- _WORK TO COMPLETE_:
Copy out each line of the material exactly. Pictures do not belong in the copy.

- _EXERCISE MATERIAL_:
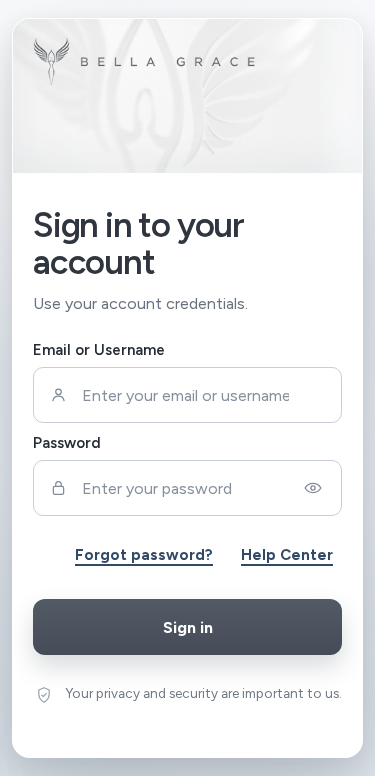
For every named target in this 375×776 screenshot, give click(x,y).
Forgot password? (144, 555)
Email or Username (99, 350)
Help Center (287, 555)
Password (67, 443)
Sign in (188, 627)
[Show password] (313, 488)
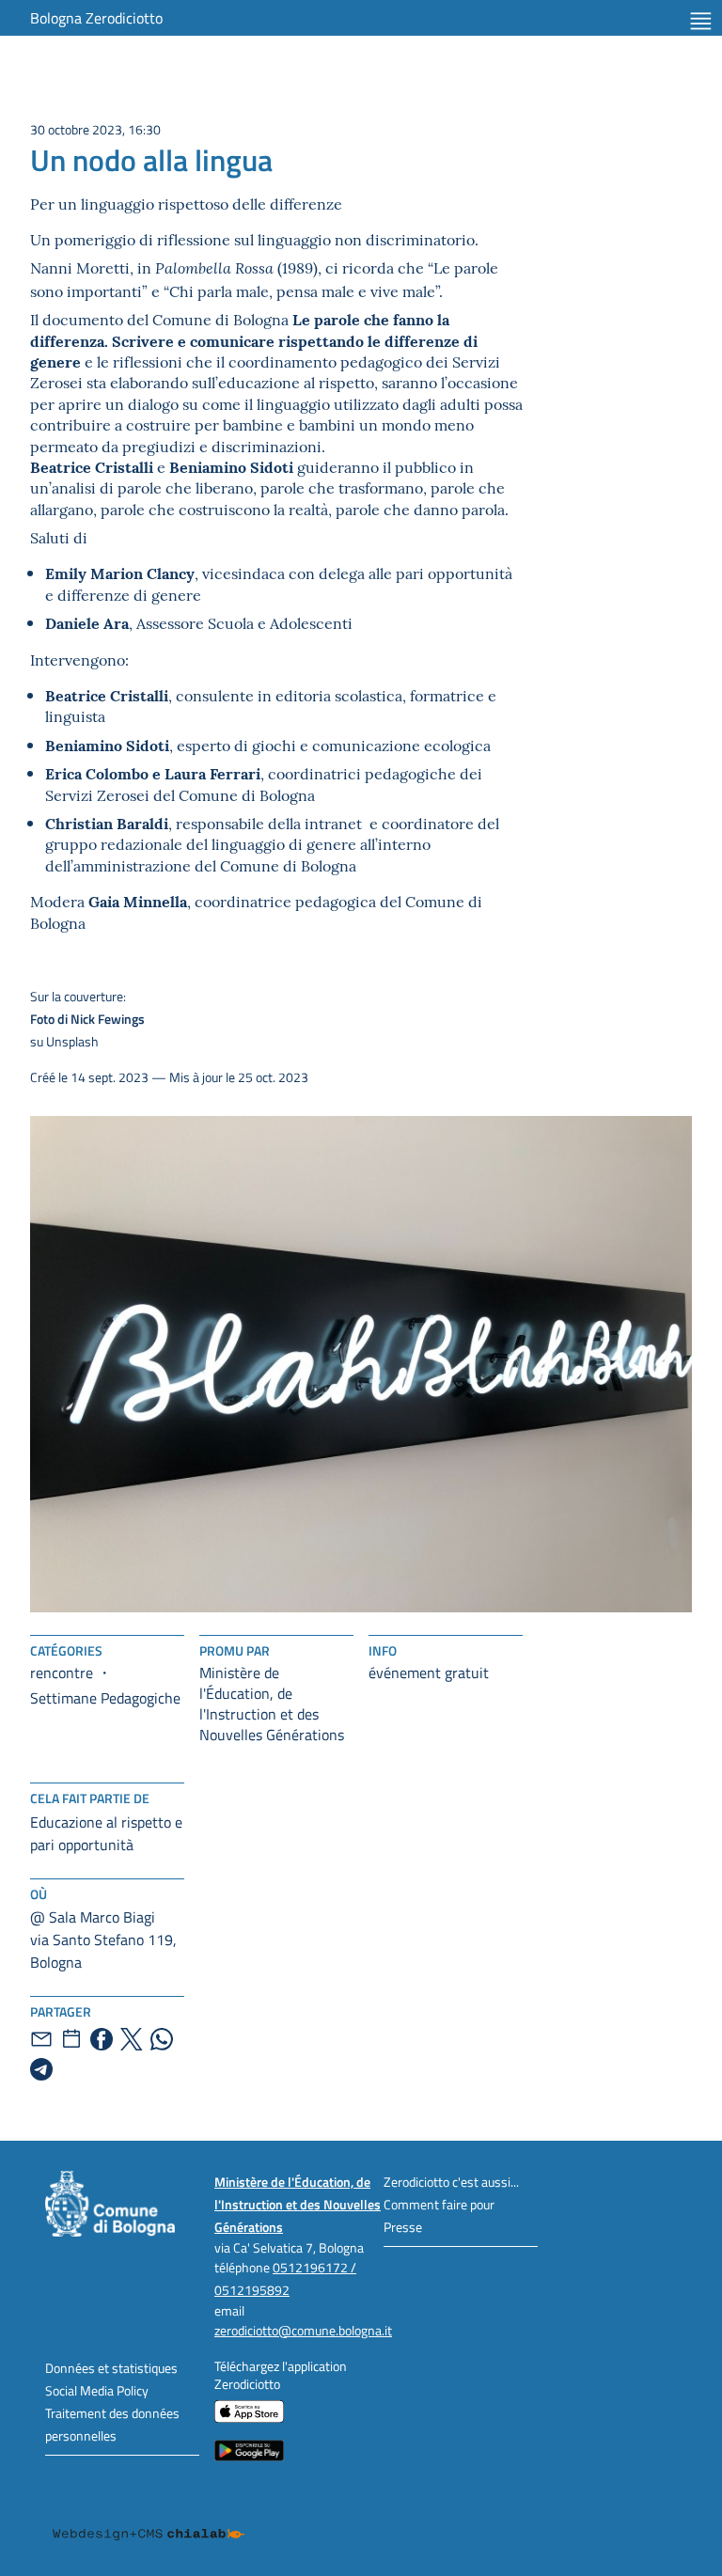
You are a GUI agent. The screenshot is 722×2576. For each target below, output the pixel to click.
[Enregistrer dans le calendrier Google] (71, 2039)
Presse (403, 2227)
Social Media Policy (97, 2390)
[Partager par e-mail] (41, 2039)
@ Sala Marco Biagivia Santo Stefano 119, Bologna (103, 1939)
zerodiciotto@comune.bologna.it (303, 2330)
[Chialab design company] (148, 2519)
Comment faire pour (439, 2204)
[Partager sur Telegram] (41, 2069)
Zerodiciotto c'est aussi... (451, 2182)
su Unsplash (87, 1018)
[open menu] (701, 21)
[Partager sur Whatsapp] (161, 2039)
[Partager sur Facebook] (101, 2039)
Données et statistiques (111, 2368)
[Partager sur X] (131, 2039)
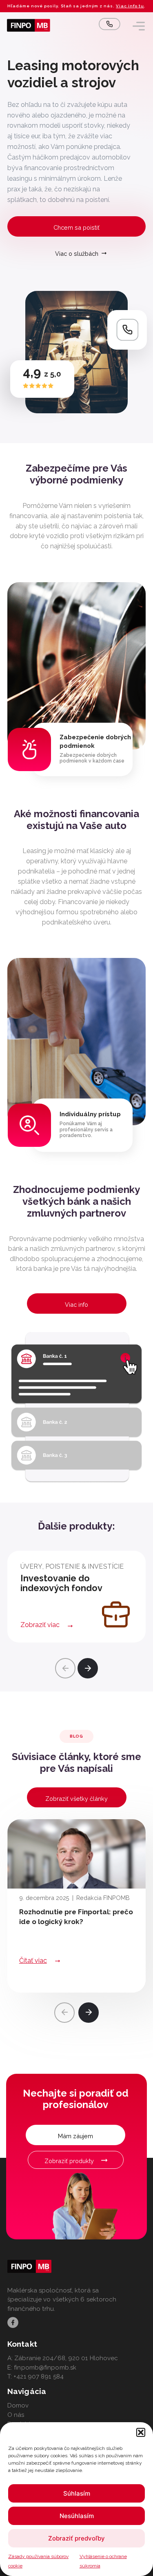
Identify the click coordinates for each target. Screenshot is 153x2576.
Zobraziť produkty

- _OUTPUT OF THE EXERCISE_:
For every named target in this 375×776 screenshot, give click(x,y).
Forgot password? (144, 555)
Email or Username (99, 350)
Help Center (287, 555)
Password (67, 443)
Sign in (188, 627)
[Show password] (313, 488)
You are a GUI agent. The screenshot is 722×2576. For each target below, output the pixel to click.
[Enregistrer dans le calendrier Google] (71, 2039)
Presse (403, 2227)
Social Media Policy (97, 2390)
[Partager par e-mail] (41, 2039)
@ Sala Marco Biagivia Santo Stefano 119, Bologna (103, 1939)
zerodiciotto@comune.bologna.it (303, 2330)
[Chialab design company] (148, 2519)
Comment faire pour (439, 2204)
[Partager sur Telegram] (41, 2069)
Zerodiciotto c'est aussi... (451, 2182)
su Unsplash (87, 1018)
[open menu] (701, 21)
[Partager sur Whatsapp] (161, 2039)
[Partager sur Facebook] (101, 2039)
Données et statistiques (111, 2368)
[Partager sur X] (131, 2039)
Identify the click coordinates for each target. Screenshot is 153x2576.
Zobraziť produkty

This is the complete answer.